Reproduce the line that holds "Juli 2010 (1041, 1722)" together with all the lines after it up to the end of the entries.
··· MATERIAL PROVIDED ···
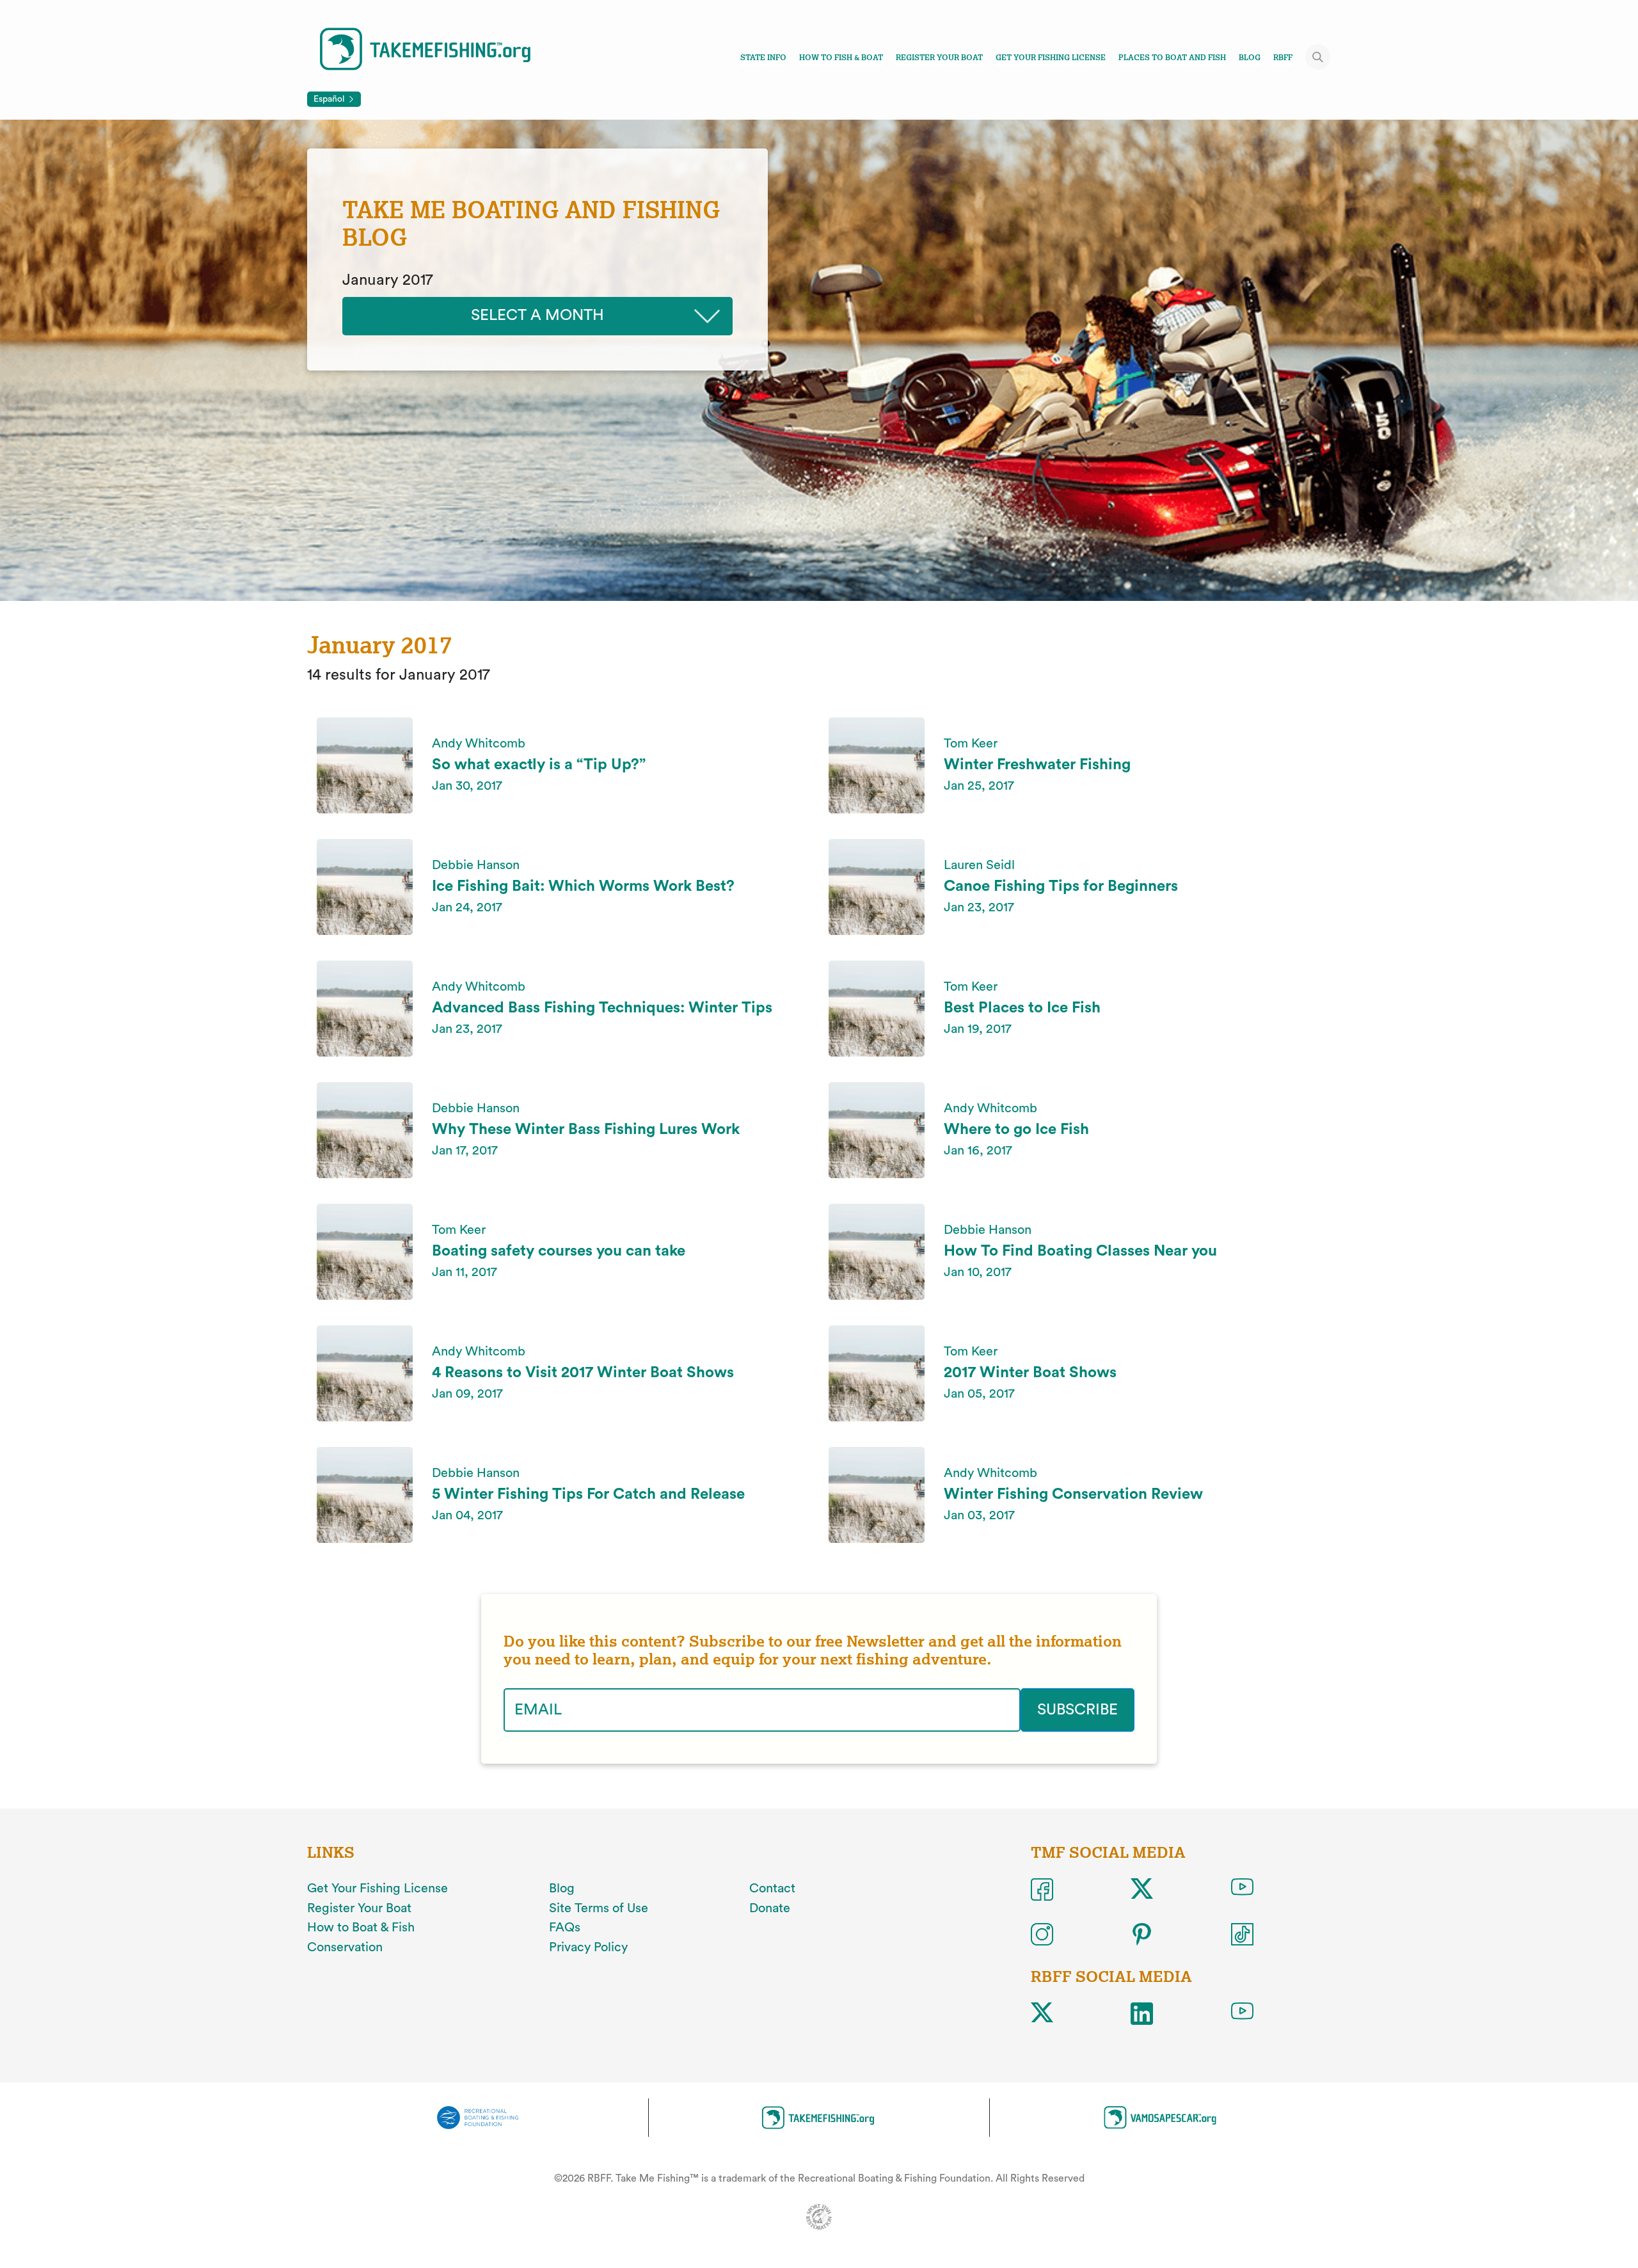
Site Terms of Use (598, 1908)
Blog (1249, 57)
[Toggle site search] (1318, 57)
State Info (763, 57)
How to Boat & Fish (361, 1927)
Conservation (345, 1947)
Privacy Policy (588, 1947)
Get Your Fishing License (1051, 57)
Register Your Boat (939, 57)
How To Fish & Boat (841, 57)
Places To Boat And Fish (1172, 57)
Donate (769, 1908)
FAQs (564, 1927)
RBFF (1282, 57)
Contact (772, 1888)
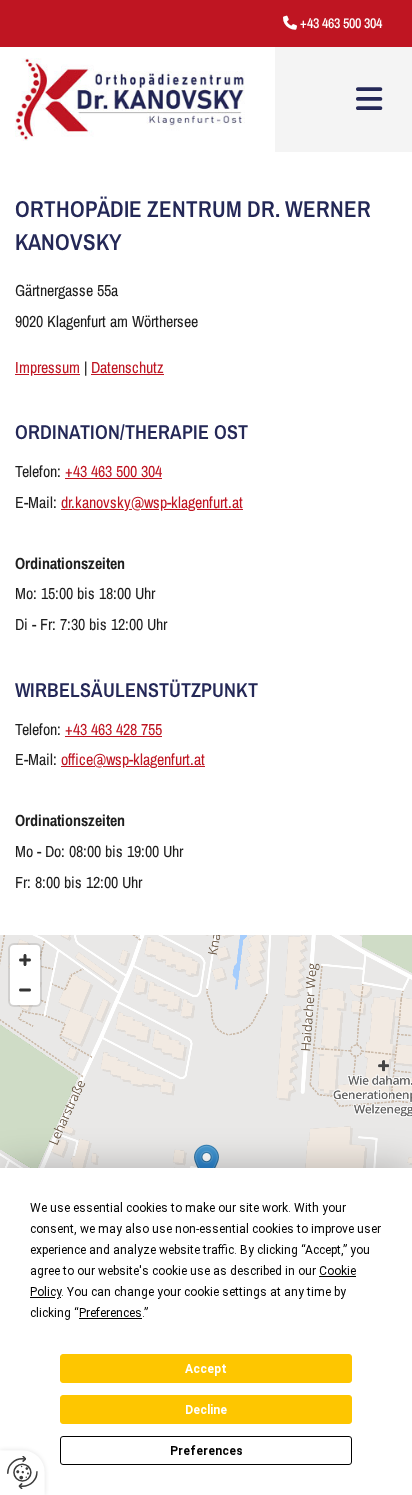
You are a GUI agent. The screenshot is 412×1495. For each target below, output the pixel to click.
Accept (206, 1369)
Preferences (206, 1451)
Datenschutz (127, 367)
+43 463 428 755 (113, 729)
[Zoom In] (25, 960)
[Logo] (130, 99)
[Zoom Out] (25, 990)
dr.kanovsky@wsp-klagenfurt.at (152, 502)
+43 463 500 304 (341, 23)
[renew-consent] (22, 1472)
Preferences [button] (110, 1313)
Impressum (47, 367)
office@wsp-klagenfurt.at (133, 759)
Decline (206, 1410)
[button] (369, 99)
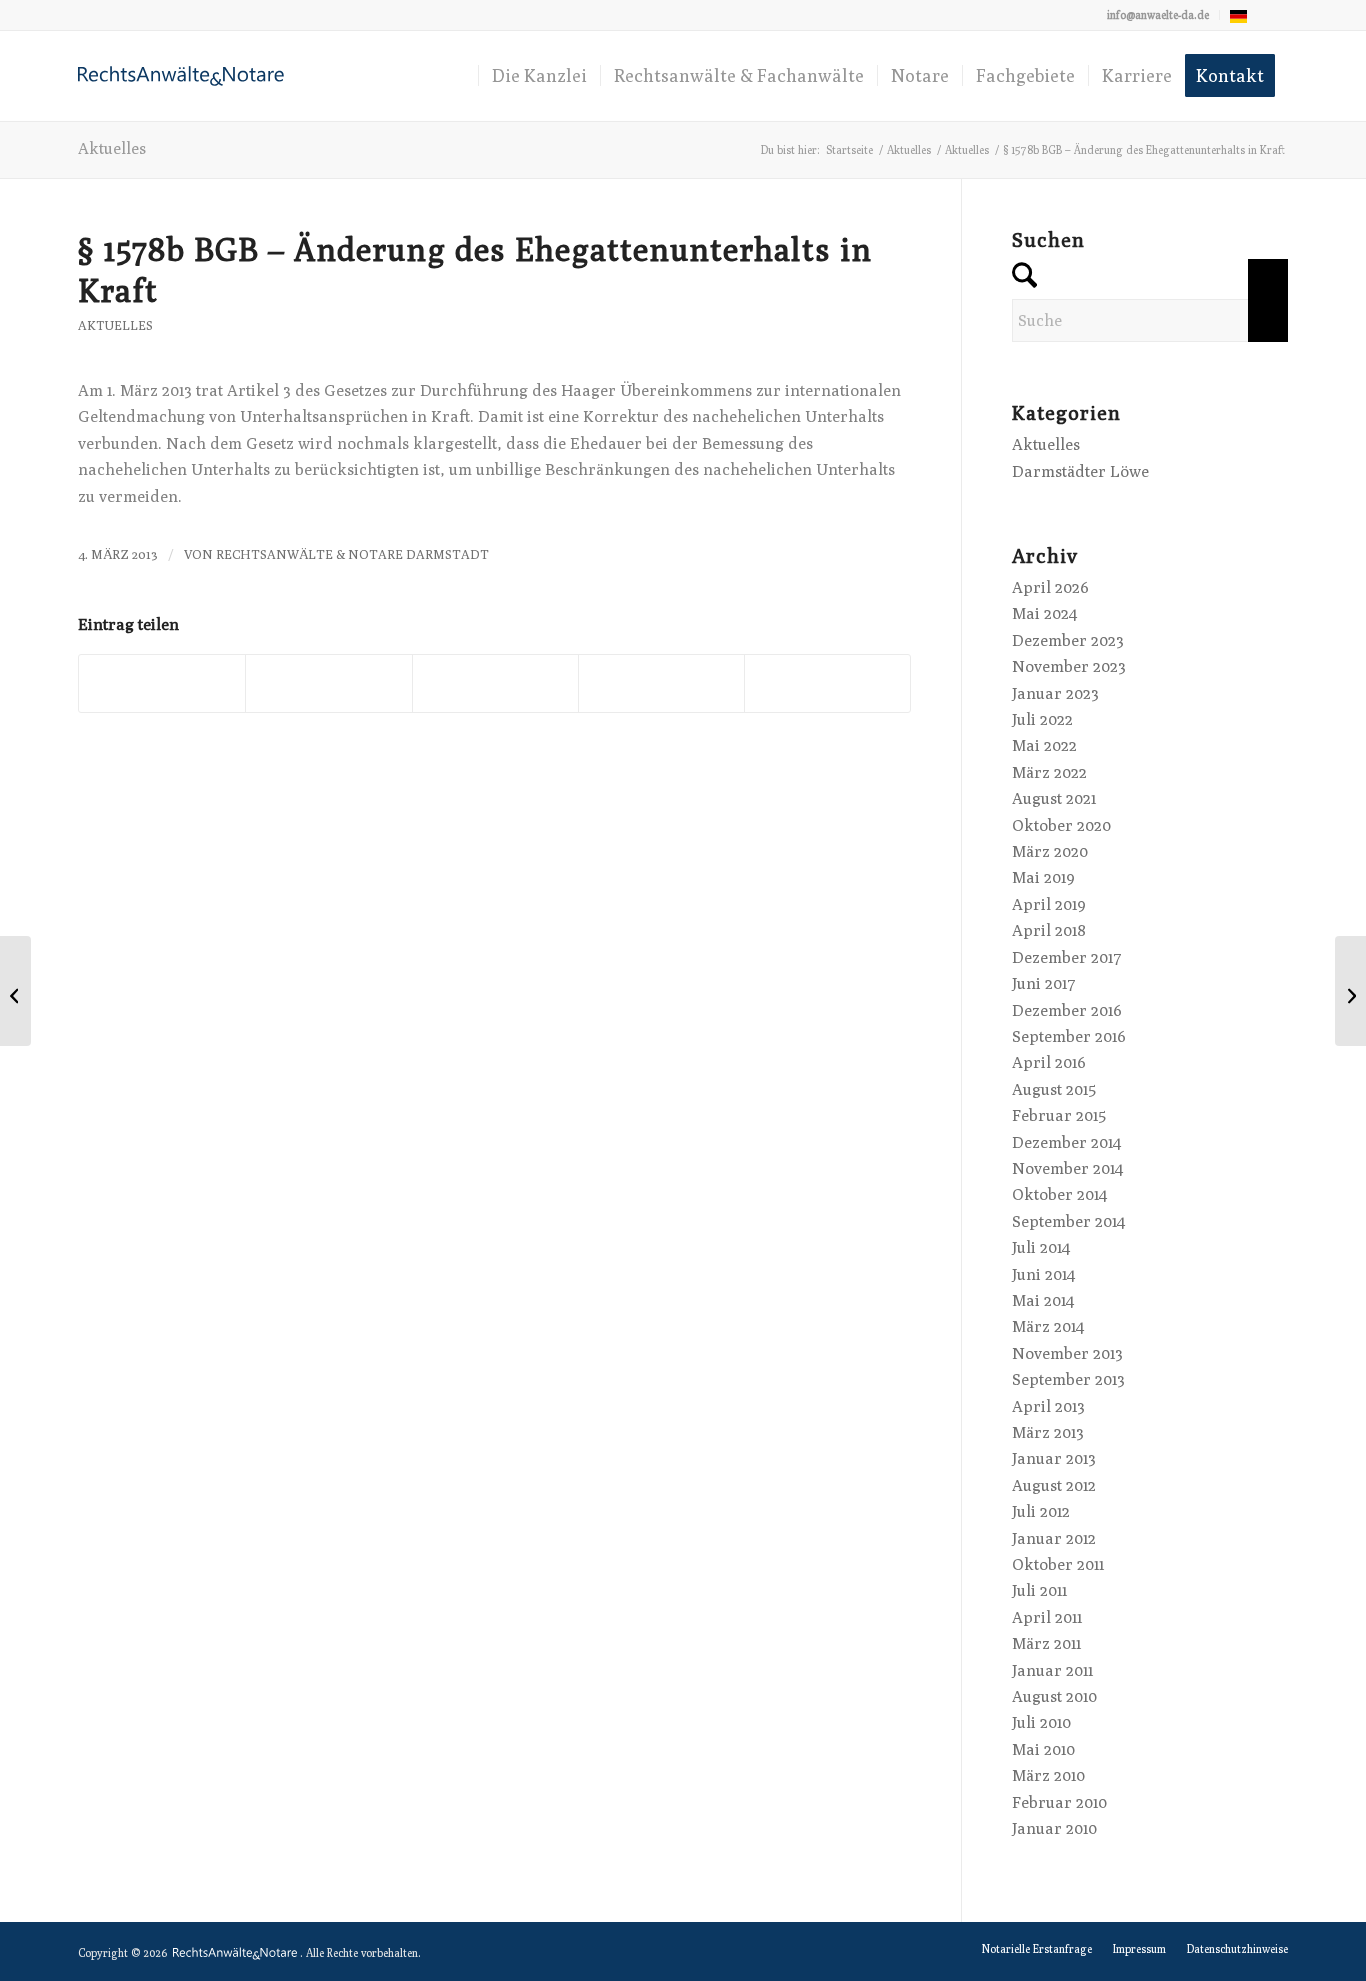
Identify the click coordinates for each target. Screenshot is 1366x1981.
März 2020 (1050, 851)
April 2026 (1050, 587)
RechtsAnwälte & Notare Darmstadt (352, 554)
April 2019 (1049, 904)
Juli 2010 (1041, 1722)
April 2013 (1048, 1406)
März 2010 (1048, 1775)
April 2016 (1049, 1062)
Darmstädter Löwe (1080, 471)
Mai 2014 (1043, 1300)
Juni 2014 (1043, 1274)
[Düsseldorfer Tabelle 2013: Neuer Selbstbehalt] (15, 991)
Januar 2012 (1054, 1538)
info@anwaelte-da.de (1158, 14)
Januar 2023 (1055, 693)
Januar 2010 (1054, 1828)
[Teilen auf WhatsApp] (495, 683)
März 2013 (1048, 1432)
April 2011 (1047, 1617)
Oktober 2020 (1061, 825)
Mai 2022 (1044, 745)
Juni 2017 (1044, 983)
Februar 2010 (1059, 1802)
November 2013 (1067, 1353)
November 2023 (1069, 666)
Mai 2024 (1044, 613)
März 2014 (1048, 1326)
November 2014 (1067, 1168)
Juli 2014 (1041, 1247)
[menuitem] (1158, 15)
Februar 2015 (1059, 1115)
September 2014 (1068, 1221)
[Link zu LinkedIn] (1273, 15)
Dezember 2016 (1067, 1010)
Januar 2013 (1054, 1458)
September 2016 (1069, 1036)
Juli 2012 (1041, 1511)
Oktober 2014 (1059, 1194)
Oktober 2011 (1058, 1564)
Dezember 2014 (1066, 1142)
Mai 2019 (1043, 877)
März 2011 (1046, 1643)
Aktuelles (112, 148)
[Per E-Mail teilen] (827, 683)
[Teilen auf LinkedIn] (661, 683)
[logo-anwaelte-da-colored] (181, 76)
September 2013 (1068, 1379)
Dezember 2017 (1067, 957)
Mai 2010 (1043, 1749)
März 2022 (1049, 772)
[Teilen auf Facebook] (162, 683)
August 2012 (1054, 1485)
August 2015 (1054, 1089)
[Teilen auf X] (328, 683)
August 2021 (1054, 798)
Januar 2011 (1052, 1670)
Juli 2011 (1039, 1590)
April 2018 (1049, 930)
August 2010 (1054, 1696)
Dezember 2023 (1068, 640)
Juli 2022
···
■ RESPONSE ■
Juli 2010 (1041, 1722)
April 2013 (1048, 1406)
März 2010 (1048, 1775)
April 2016 (1049, 1062)
Darmstädter Löwe (1080, 471)
Mai 2014 (1043, 1300)
Juni 2014 (1043, 1274)
[Düsseldorfer Tabelle 2013: Neuer Selbstbehalt] (15, 991)
Januar 2012 (1054, 1538)
info@anwaelte-da.de (1158, 14)
Januar 2023 (1055, 693)
Januar 2010 (1054, 1828)
[Teilen auf WhatsApp] (495, 683)
März 2013 (1048, 1432)
April 2011 (1047, 1617)
Oktober 2020 (1061, 825)
Mai 2022 (1044, 745)
Juni 2017 (1044, 983)
Februar 2010 (1059, 1802)
November 2013 (1067, 1353)
November 2023 (1069, 666)
Mai 2024 (1044, 613)
März 2014 (1048, 1326)
November 2014 (1067, 1168)
Juli 2014 (1041, 1247)
[menuitem] (1158, 15)
Februar 2015 (1059, 1115)
September 2014 (1068, 1221)
[Link zu LinkedIn] (1273, 15)
Dezember 2016 (1067, 1010)
Januar 2013 (1054, 1458)
September 2016 (1069, 1036)
Juli 2012 (1041, 1511)
Oktober 2014 (1059, 1194)
Oktober 2011 (1058, 1564)
Dezember 2014 (1066, 1142)
Mai 2019 (1043, 877)
März 2011 (1046, 1643)
Aktuelles (112, 148)
[Per E-Mail teilen] (827, 683)
[Teilen auf LinkedIn] (661, 683)
[logo-anwaelte-da-colored] (181, 76)
September 2013 (1068, 1379)
Dezember 2017 (1067, 957)
Mai 2010 (1043, 1749)
März 2022 (1049, 772)
[Teilen auf Facebook] (162, 683)
August 2012 (1054, 1485)
August 2015 (1054, 1089)
[Teilen auf X] (328, 683)
August 2021 (1054, 798)
Januar 2011 (1052, 1670)
Juli 2011 (1039, 1590)
April 2018 (1049, 930)
August 2010 (1054, 1696)
Dezember 2023 (1068, 640)
Juli 2022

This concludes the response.